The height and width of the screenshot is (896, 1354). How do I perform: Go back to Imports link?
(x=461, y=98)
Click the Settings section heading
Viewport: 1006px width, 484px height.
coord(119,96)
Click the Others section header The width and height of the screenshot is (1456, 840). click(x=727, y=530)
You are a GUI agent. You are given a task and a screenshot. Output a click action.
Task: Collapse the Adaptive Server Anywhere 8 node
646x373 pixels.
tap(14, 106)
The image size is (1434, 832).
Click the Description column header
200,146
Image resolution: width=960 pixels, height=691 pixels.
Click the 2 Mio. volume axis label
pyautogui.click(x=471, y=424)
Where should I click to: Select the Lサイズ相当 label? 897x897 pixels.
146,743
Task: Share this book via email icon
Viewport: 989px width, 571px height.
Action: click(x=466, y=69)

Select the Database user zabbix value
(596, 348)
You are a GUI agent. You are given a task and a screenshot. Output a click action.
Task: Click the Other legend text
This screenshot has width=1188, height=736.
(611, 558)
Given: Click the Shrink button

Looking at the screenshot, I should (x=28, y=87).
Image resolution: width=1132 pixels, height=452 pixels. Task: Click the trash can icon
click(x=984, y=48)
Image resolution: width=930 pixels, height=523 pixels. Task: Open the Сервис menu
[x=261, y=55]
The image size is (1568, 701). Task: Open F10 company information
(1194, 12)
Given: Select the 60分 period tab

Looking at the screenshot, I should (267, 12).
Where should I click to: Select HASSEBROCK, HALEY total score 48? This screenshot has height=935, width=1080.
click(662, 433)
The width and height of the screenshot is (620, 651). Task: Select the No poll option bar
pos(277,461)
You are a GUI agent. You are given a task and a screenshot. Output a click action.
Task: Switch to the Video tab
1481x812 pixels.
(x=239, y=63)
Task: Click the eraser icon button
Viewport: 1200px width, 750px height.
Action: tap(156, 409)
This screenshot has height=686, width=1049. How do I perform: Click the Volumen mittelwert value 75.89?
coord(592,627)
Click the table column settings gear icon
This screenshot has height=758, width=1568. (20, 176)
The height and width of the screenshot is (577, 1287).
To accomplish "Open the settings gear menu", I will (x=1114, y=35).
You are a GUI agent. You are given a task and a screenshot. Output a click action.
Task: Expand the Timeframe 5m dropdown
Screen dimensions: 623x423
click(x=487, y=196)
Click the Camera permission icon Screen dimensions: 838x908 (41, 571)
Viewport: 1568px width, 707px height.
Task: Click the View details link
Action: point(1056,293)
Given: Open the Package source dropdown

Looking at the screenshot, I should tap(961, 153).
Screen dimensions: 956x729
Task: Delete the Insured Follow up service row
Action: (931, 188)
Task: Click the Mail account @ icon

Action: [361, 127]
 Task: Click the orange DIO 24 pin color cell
☆ ☆ ☆ ☆ ☆
- Your assignment
Please output the exact lines of the records above, beginning with the first and stopping after the line that holds "Image resolution: width=960", and nothing else.

- Response
The height and width of the screenshot is (896, 1354). How do I perform: Go back to Imports link?
(x=461, y=98)
Click the Settings section heading
Viewport: 1006px width, 484px height.
coord(119,96)
Click the Others section header The width and height of the screenshot is (1456, 840). click(x=727, y=530)
You are a GUI agent. You are given a task and a screenshot. Output a click action.
Task: Collapse the Adaptive Server Anywhere 8 node
646x373 pixels.
tap(14, 106)
The image size is (1434, 832).
Click the Description column header
200,146
Image resolution: width=960 pixels, height=691 pixels.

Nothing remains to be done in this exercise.